1. *The Worm Ouroboros*, by E. R. Eddison. This one is, perhaps, a bit of a guilty pleasure. It's fantastic, don't get me wrong. Epic, manly fantasy at its finest. But the prose - I bloody love the prose, but goodness, I don't know why. I'm a bit of a minimalist, you know, but Eddison decided to recreate flowery, Edwardian prose (quite well, I should say; he uses his thous and thees correctly) and it just reads like a proper, medieval epic would. And the _ending_. That is my kind of ending.
2. *Gormenghast*, by Mervyn Peake. Can't critique me over a classic. Still haven't gotten my hands on the mess of notes for the would-be fourth book that came out earlier this year, but I have gotten a look at the illustrated editions and the stuff from Moorcock and done a bit of fangirling over it.
3. *The Iron Dragon's Daughter*, by Michael Swanwick. My obligatory obscure novel - it's about a girl named Jane and a sort-of magitek dragon-fighter plane, and it is awesome. It's a bit hard to describe it, because part of me wants to call it sci-fi even though there are changelings and dragons and magic, but it's great regardless, and a great deconstruction of fantasy.
4. *Iron Council*, by China Mieville. Obviously I'd have Mieville somewhere here. I might be one of the only people who would go for _Iron Council_, though. I think I just happen to agree with him on a lot of things in terms of both writing and ideology, and I think any great disagreement could make this book a bit harder to get through than his others. A quote from the author: "Iron Council is a book in which I can still see various flaws, things I’d tweak, things that may not work, and so on. But at the same time it came up from quite deep in me and expresses some things that matter to me very much in a more intense and unmediated way than perhaps any of the others – and I don’t just mean thematically, but in terms of prose and language. So I think perhaps it means the most to me of all the books."
5. *Palimpsest*, by Catherynne M. Valente. Mostly, this books just had fantastic language and imagery. I don't know. I really liked it.
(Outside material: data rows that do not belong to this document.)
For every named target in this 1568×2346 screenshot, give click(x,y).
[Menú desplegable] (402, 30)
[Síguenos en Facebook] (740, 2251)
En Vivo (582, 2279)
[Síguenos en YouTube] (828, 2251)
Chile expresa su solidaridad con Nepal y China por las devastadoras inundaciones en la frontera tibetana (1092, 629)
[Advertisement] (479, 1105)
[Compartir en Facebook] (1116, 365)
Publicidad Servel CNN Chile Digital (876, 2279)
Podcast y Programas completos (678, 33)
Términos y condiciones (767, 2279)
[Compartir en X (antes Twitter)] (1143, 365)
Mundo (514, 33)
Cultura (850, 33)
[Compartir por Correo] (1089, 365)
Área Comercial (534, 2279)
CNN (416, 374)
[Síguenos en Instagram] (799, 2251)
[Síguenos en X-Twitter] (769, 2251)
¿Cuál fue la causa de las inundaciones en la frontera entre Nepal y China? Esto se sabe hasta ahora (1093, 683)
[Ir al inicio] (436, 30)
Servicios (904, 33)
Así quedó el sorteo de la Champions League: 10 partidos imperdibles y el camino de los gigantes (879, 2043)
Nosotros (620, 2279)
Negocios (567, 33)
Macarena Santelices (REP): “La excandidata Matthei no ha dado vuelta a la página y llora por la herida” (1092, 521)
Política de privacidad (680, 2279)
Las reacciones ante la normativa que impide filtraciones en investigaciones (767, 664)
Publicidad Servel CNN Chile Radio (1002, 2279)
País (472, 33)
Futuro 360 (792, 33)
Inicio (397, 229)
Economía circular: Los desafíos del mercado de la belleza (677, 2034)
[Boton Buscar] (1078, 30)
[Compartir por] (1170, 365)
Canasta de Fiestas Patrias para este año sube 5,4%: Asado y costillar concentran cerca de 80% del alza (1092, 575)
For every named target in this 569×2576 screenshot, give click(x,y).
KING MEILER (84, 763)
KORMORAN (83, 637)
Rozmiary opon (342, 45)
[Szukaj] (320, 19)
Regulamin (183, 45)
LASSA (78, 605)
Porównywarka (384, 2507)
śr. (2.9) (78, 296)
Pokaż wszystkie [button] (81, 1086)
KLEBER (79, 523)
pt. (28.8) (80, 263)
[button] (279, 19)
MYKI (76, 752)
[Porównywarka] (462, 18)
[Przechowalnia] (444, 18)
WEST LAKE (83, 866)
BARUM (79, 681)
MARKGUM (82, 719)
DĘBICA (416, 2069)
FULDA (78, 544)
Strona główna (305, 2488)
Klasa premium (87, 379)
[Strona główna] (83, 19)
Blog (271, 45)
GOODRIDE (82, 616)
Also, honourable mentions to Scott Lynch, Pat Rothfuss, and Ursula K. LeGuin's "Earthsea" Cycle. The first two because their series have not yet finished, so I don't really feel right calling them my favourites, and LeGuin because _A Wizard of Earthsea_ is one of my favourites, but Tombs, Shore, and Tehanu... are okay, I guess.


----------



## Ravana

Ophiucha said:


> 1. *The Worm Ouroboros*, by E. R. Eddison. This one is, perhaps, a bit of a guilty pleasure. It's fantastic, don't get me wrong. Epic, manly fantasy at its finest. But the prose - I bloody love the prose, but goodness, I don't know why. I'm a bit of a minimalist, you know, but Eddison decided to recreate flowery, Edwardian prose (quite well, I should say; he uses his thous and thees correctly) and it just reads like a proper, medieval epic would. And the _ending_. That is my kind of ending.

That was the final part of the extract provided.